**Problem details:**
All entries are to be transcribed exactly. Pictures are not part of the copy.

Stored items:
........

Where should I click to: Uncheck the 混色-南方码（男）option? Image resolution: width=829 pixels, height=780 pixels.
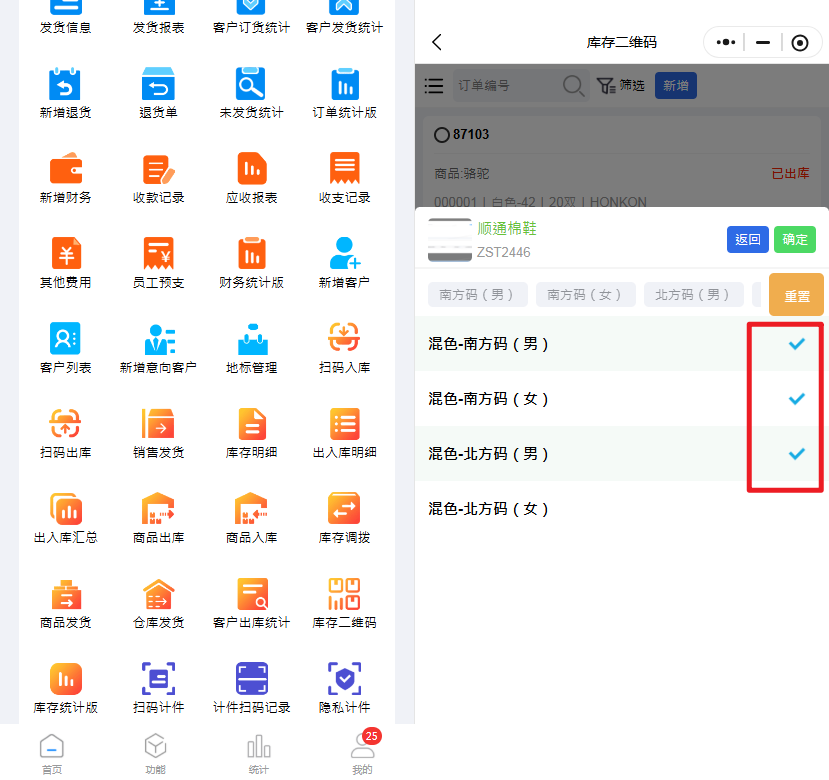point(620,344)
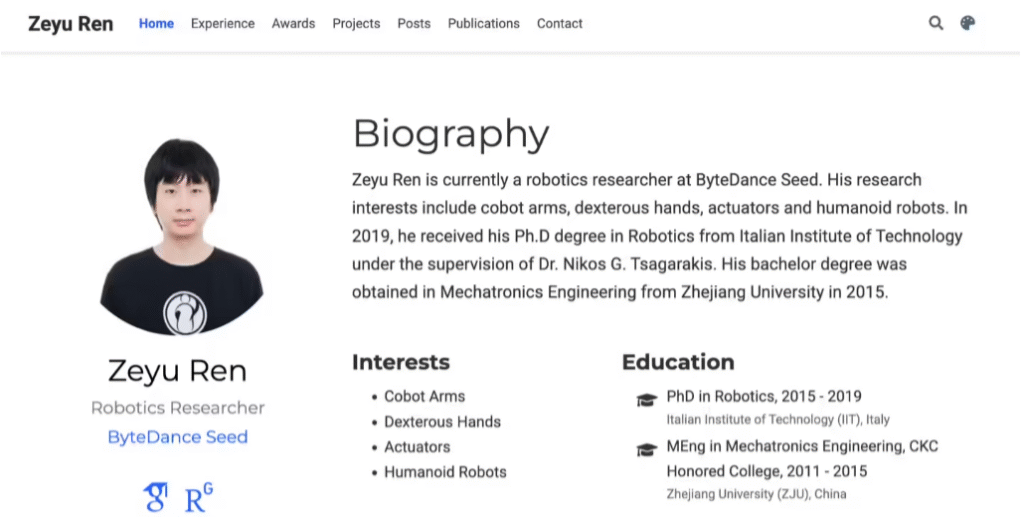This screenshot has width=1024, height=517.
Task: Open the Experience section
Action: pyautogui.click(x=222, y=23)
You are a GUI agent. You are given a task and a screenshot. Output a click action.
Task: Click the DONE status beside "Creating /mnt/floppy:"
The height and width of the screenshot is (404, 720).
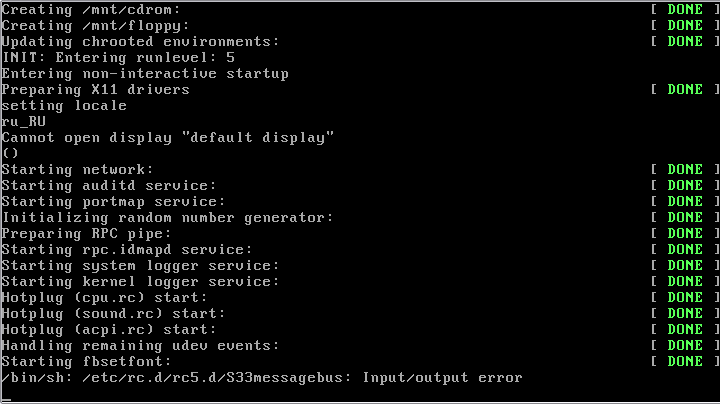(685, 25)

........

**Written response:**
Where should I click to: Uncheck the 混色-南方码（男）option? Image resolution: width=829 pixels, height=780 pixels.
point(620,344)
This screenshot has width=1024, height=517.
Task: Open the Experience section
Action: pyautogui.click(x=222, y=23)
You are a GUI agent. You are given a task and a screenshot. Output a click action.
Task: Click the DONE status beside "Creating /mnt/floppy:"
The height and width of the screenshot is (404, 720).
(685, 25)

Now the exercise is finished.